Anja Røyne

The Elements We Live By

Menneskets grunnstoffer. Byggeklossene vi og verden er laget av

Where do the elements come from and could we use them up? Physicist Anja Røyne takes an original approach, writing a book about the building blocks from which we humans – and the whole of the world – are made. By asking questions like “could we run out of iron?” and “is there enough sand?”, she leads the reader into discussions about the world’s resources at both the micro and macro level, and about how the universe fits together.

Røyne writes in clear language and demonstrates throughout a fearless ability to tackle the big questions that concern us all, which lifts the book up to an existential level; at the same time, she connects physics to the reader’s everyday life.

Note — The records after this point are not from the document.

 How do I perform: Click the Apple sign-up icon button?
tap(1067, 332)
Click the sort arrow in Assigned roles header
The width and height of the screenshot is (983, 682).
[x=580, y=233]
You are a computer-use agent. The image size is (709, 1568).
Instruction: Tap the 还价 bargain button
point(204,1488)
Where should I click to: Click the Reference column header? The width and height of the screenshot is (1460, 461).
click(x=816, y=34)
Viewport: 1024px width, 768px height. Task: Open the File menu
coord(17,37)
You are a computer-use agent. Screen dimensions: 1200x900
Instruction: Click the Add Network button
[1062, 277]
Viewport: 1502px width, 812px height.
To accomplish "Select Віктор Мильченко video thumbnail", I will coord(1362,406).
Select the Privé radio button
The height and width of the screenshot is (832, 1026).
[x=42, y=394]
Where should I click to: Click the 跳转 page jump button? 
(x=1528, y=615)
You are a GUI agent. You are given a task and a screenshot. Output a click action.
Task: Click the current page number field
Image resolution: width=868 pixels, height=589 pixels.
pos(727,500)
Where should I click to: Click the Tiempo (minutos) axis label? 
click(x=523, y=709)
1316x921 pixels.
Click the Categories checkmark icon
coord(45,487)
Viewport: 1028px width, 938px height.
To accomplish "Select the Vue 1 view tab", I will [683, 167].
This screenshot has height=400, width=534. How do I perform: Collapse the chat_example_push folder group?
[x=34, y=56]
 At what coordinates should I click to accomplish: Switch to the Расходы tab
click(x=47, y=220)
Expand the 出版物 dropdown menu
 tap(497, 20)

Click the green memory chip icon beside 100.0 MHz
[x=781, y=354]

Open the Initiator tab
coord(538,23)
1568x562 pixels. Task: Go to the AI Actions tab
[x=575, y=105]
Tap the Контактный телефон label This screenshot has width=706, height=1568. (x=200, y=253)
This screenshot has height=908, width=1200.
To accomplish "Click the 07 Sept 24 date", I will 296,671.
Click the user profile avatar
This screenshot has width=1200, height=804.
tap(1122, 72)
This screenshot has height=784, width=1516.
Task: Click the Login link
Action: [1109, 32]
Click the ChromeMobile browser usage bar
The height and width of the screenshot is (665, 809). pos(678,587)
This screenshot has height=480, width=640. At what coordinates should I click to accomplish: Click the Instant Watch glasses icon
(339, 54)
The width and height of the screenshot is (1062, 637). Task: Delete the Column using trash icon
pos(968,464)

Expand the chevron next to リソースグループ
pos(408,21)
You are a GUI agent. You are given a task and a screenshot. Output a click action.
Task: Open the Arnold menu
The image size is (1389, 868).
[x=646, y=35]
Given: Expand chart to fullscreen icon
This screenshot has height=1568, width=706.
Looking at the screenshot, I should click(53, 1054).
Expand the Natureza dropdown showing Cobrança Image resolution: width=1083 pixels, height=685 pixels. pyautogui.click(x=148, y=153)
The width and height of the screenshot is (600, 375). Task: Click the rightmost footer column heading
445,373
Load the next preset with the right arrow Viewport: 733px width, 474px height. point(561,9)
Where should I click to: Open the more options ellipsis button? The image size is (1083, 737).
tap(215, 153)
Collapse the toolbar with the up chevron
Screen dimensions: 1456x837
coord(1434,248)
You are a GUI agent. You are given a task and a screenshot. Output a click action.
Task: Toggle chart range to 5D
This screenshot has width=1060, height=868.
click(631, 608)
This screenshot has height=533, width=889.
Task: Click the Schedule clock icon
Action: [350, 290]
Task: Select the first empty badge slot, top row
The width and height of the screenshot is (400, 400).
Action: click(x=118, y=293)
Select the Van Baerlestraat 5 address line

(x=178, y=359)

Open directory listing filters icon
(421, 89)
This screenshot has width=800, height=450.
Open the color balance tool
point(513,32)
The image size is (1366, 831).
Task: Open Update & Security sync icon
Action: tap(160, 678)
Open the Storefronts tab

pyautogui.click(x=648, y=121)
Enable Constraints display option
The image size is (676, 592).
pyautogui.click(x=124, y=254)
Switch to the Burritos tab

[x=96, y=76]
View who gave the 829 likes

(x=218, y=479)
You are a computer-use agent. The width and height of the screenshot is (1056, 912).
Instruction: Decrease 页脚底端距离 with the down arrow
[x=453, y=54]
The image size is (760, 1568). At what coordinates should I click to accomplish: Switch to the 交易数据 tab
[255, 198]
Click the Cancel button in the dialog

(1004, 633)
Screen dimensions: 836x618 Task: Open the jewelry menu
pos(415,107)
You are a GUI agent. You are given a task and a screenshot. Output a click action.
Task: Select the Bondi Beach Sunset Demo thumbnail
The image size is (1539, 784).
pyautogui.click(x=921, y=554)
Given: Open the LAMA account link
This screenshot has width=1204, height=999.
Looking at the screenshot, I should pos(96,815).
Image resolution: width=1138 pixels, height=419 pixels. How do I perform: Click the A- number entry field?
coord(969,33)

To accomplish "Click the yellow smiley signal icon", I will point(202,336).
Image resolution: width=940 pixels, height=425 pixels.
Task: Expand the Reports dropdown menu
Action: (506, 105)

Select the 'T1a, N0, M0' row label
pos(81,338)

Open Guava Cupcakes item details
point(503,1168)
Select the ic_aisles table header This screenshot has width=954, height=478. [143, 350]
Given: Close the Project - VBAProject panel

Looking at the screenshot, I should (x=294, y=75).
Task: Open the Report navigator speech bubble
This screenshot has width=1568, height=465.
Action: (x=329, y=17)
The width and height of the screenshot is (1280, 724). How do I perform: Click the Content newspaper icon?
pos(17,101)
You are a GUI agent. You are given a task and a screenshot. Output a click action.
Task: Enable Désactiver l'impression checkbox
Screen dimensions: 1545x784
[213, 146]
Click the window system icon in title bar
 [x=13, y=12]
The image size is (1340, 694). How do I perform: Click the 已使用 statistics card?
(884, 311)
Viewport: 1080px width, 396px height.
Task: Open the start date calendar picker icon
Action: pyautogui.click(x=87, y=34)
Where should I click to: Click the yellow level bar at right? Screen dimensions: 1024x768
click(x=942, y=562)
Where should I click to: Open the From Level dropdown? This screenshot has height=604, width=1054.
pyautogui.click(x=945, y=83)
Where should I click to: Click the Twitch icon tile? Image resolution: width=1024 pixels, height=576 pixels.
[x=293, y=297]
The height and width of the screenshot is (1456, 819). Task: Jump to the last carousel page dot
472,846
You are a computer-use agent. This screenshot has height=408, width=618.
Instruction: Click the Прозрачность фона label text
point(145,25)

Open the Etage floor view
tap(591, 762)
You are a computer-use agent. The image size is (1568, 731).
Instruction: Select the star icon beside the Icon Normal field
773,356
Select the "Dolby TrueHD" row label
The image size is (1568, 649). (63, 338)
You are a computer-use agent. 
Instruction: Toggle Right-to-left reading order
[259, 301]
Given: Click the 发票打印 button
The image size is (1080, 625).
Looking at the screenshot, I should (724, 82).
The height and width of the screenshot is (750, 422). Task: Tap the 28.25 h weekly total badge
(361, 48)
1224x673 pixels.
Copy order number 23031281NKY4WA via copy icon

The book starts and ends with outer space, where the elements originated and where we may perhaps be able to obtain resources sometime in the far future. Yet at the same time, the book is firmly anchored in our own planet, and its message is to explain how we need to protect the planet with its existing elements. In this way, physics becomes directly relevant to the reader, making this a book that elegantly links the tiniest particles with the biggest questions.

Winner of the 2018 Brage Prize for best popular science book

Røyne menneskets grunnstoffer

“What makes this book the perfect pop.science title, is the way Røyne places new knowledge in a greater context and in ongoing debates on society and our common future. It is not just a well written story about the elements, but a book about being a human being in the world of today.”

Åsmund H. Eikenes, Ph.D., author, lecturer
Røyne, anja photo sturlason
Photo: Sturlason

Anja Røyne is a scientist and lecturer at the Institute of Physics, University of Oslo. She is a physicist with a background in solar energy, but has in the last 15 years researched geological and geo-chemical processes and is now researching how materials can be created with biotechnology. In addition she runs her own science blog, and often contributes in pop. science radio programmes on radio and in newspapers.